Utahns learned recently that the Utah Republican Party is gathering voter signatures for both a referendum and an initiative as a way to hold control over the state’s four congressional districts.
If you are having trouble keeping up with this process, you are not alone. Even the state’s chief elections official — Lt. Gov. Deidre Henderson (a Republican) — is questioning the effort. “This is injecting a level of chaos and confusion into this [redistricting map] process that is completely unprecedented,” Henderson said of the GOP announcement.
The referendum is designed to block the implementation of congressional district Map C, a somewhat less gerrymandered alternative to our current map. The initiative would give the Legislature the opportunity to repeal the fair boundaries provisions that became law when voters passed Proposition 4 in 2018.
I joined and now serve in leadership with the Utah Forward Party (and before that the United Utah Party, with which it has since merged) in large measure because of the party’s emphasis on ethical, fair and representative government. Our Legislature’s gutting of a law created by voters is none of those things. It undermines the right Utah’s Constitution explicitly gives voters to “alter or reform” our government. I was a candidate myself for a Utah Senate seat in 2022. I know firsthand that running as a minority candidate is challenging enough; gerrymandered boundaries shouldn’t make it more difficult still.
I urge you not to sign the petitions for the referendum or the initiative, as both are intended to let the Legislature’s Republican supermajority carry on with gerrymandered maps that do not fairly represent Utah’s diverse communities, geography and population.
The referendum and initiative is the latest salvo in a years-long effort to thwart the adoption of fair maps. A quick recap of how we got to this point: Utah voters passed the 2018 Proposition 4 ballot initiative, creating both an Independent Redistricting Commission (IRC) and standards for drawing legislative maps. In 2020, the Legislature weakened provisions of the law.
Because the law no longer had teeth, in 2021, Republican lawmakers were able to disregard the map options painstakingly created by the IRC over the better part of a year. The commission took its role seriously, operating with transparency, many public hearings and explicit criteria. The Legislature opted instead for maps that it created (or rather had staff create) without transparency, clear criteria, or the eye to fairness that voters expected.
The matter ended up in court. Third District Court Judge Dianna Gibson ruled that the congressional map must be redrawn. Legislators hired an Ohio consultant to draw five new maps. In short order, and from among those maps, the Legislature selected Map C. The battle of the maps is now back in Gibson’s hands.
The planned referendum to block Map C (if selected by Gibson), is an unexpected twist, as that was the map option that most favors the Republican Party and which the GOP openly asked its members to support. Apparently, this map is undesirable because the gerrymandering isn’t as pronounced as it is in our current map. A Democrat might have a shot at winning one seat. Note that roughly 30 percent of Utah voters support Democrats in statewide races, so we would expect that at least one of four congressional seats would be competitive. But that would require a fair map.

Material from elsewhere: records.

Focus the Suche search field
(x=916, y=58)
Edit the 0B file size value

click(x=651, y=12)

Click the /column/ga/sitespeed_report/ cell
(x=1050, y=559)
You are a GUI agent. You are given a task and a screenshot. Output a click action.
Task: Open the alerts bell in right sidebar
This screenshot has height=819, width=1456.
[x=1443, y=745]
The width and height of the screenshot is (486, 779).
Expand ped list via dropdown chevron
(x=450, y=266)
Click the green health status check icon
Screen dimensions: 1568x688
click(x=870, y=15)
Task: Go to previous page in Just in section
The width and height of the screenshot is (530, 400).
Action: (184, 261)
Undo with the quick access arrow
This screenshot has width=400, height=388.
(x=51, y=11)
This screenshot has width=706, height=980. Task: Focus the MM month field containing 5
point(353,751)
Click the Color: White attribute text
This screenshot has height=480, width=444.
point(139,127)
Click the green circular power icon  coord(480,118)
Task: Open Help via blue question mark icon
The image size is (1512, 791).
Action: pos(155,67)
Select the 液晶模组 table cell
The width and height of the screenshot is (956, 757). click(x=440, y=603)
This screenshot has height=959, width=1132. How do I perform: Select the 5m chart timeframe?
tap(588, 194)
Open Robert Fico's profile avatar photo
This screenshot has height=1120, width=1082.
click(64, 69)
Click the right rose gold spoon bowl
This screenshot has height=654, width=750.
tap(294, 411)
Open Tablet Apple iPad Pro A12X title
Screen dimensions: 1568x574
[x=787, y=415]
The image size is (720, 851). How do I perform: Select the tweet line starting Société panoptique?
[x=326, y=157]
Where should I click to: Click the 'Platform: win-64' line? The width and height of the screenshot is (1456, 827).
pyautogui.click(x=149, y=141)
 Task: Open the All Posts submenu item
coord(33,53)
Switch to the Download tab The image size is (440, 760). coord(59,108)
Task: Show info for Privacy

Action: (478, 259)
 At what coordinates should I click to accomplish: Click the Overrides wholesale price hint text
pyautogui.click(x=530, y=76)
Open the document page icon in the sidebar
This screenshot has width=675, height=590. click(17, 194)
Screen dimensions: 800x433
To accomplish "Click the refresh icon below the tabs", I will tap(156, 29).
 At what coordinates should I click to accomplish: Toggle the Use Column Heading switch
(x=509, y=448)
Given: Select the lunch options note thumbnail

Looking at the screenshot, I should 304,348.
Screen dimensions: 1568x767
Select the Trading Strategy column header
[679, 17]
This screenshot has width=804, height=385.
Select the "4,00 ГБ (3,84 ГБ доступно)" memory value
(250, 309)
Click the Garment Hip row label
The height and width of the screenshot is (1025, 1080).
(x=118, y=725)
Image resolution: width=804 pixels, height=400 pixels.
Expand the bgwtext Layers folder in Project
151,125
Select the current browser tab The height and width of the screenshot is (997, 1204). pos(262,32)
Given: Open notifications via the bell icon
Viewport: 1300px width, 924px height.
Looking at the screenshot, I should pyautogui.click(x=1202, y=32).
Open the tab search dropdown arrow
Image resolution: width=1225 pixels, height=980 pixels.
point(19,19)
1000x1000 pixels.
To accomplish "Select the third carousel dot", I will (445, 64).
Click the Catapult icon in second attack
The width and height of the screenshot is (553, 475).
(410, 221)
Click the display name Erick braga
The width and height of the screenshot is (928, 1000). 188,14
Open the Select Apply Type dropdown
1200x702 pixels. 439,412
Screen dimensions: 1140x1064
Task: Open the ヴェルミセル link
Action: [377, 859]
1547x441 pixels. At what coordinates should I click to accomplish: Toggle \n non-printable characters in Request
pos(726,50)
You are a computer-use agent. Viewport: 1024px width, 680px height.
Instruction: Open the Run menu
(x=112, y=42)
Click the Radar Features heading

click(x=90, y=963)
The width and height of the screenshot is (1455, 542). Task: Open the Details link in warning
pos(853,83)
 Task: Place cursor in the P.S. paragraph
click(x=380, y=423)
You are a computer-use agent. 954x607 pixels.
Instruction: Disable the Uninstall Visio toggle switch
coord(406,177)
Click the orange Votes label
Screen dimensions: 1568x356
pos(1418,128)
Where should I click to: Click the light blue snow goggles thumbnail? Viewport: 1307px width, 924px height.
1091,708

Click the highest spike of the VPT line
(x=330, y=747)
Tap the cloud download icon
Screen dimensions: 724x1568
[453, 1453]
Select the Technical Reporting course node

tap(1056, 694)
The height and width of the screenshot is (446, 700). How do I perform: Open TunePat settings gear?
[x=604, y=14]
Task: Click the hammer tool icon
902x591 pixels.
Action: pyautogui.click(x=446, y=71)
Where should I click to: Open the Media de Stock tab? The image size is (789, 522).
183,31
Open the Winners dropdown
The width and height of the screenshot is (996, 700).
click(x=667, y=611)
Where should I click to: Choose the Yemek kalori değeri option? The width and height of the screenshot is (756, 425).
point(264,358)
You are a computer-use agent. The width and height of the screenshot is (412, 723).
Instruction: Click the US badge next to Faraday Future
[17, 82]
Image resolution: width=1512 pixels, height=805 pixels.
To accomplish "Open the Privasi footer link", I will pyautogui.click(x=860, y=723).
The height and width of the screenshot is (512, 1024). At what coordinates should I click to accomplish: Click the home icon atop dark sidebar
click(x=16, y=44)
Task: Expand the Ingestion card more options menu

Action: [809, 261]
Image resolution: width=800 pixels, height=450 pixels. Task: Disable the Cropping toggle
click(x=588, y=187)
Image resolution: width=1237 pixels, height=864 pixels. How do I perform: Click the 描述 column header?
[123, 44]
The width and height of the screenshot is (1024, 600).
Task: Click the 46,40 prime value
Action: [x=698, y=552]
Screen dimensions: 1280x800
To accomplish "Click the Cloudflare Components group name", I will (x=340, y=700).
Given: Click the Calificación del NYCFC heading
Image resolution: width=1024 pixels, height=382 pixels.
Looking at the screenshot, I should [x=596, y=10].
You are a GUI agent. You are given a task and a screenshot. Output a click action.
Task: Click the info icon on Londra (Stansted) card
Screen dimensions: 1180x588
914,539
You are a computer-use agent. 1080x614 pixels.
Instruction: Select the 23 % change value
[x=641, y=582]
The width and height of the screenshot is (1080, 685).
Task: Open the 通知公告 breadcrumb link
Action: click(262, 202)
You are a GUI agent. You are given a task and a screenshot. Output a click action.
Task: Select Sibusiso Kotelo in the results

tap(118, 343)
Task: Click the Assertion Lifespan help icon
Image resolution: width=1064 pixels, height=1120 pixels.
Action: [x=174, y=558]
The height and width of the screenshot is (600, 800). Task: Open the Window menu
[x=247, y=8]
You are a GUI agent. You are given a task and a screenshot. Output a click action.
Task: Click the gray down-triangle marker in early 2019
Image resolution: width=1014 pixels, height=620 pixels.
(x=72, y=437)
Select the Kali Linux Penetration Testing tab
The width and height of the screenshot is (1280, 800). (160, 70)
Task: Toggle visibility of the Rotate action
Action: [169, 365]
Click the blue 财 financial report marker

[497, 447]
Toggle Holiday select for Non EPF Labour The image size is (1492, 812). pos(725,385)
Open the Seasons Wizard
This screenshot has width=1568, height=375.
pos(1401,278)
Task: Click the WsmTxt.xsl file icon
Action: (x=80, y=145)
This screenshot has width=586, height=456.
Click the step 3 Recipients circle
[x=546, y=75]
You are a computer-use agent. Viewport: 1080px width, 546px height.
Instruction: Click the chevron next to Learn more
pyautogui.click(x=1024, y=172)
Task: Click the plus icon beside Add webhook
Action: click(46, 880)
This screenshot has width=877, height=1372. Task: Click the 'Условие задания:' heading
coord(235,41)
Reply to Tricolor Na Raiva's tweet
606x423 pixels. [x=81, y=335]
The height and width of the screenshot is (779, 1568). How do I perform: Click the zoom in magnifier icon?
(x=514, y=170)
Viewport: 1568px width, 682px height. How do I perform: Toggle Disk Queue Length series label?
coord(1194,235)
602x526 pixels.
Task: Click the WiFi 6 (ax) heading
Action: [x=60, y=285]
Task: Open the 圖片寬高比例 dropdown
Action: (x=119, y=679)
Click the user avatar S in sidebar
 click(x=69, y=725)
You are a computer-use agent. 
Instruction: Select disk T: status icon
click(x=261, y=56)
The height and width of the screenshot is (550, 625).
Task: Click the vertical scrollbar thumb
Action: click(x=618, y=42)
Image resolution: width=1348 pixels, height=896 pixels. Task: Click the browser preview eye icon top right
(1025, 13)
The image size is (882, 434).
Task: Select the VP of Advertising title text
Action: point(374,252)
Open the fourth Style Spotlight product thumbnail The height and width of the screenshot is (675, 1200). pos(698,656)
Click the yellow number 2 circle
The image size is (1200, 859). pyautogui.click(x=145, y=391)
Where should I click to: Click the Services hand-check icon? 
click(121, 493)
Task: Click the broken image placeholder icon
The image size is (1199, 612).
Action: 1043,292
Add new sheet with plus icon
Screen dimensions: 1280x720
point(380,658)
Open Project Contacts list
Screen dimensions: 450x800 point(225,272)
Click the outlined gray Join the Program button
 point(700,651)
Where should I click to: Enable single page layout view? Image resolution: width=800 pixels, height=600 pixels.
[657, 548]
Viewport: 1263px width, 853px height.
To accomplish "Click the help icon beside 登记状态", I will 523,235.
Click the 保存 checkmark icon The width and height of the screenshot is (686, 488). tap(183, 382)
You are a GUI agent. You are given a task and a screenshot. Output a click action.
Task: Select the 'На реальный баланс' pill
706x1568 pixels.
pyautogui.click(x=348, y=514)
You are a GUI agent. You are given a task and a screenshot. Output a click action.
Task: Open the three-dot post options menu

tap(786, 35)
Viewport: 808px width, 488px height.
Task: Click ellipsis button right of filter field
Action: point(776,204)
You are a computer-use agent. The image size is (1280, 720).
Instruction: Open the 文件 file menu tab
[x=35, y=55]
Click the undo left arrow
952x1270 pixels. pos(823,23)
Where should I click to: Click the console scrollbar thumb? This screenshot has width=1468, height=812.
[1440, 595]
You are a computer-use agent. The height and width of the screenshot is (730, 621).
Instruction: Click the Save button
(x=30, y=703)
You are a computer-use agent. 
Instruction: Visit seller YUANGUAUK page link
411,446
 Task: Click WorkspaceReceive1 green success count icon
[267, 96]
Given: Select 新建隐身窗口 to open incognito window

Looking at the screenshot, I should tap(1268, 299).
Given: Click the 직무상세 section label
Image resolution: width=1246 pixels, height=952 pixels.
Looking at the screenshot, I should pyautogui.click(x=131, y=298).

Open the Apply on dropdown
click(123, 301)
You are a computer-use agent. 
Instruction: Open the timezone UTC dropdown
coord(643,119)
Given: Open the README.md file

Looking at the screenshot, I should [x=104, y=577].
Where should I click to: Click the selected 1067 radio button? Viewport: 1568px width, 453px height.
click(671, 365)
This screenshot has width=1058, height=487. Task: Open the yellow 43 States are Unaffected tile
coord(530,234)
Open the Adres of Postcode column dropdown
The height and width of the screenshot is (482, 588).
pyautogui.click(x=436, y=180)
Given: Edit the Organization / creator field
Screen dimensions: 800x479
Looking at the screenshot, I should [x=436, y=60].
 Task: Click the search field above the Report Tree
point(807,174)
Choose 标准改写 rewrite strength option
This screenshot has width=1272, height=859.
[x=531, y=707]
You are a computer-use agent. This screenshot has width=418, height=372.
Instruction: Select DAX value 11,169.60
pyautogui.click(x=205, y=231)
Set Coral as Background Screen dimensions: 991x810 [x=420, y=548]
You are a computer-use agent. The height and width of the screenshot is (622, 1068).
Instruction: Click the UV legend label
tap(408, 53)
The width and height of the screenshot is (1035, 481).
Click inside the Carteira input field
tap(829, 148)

In parallel to stalling or preventing Map C’s adoption, Republicans will pursue the second line of attack: an initiative to the Legislature. This type of indirect initiative is designed to trigger a legislative vote on repealing Proposition 4’s fair redistricting provisions instead of the public vote that was needed to pass them.
Putting the question before the Legislature requires only half the number of signatures that leaving the issue with the voters requires. Unless GOP legislators decide to honor the will of all their constituents — rather than just those in their party — they will vote to repeal Proposition 4. The Utah judiciary has told legislators they can’t repeal or amend laws created through ballot initiatives simply because they don’t like the laws. They must have a compelling reason to do so. But overturning the voters’ will by a legislative vote, after GOP voter signatures bring the question to the floor via an initiative, is a crafty but possibly legal way to overturn the voters’ will.
If this happens, the very reasonable desire of voters from any (or no) party who value political fair play will be subverted after seven years of herculean effort to get that fairness codified. After years of stalling and using taxpayer money to fight the voters’ will, it’s time Republicans played fair.
Kimberly Harris Wagner is a Davis County resident with an M.A. in political science and a Ph.D. in organizational behavior, both from UCLA. She serves in leadership for the Utah Forward Party, Women’s Work Utah and Utah Women Run. The opinions she expresses here are her own.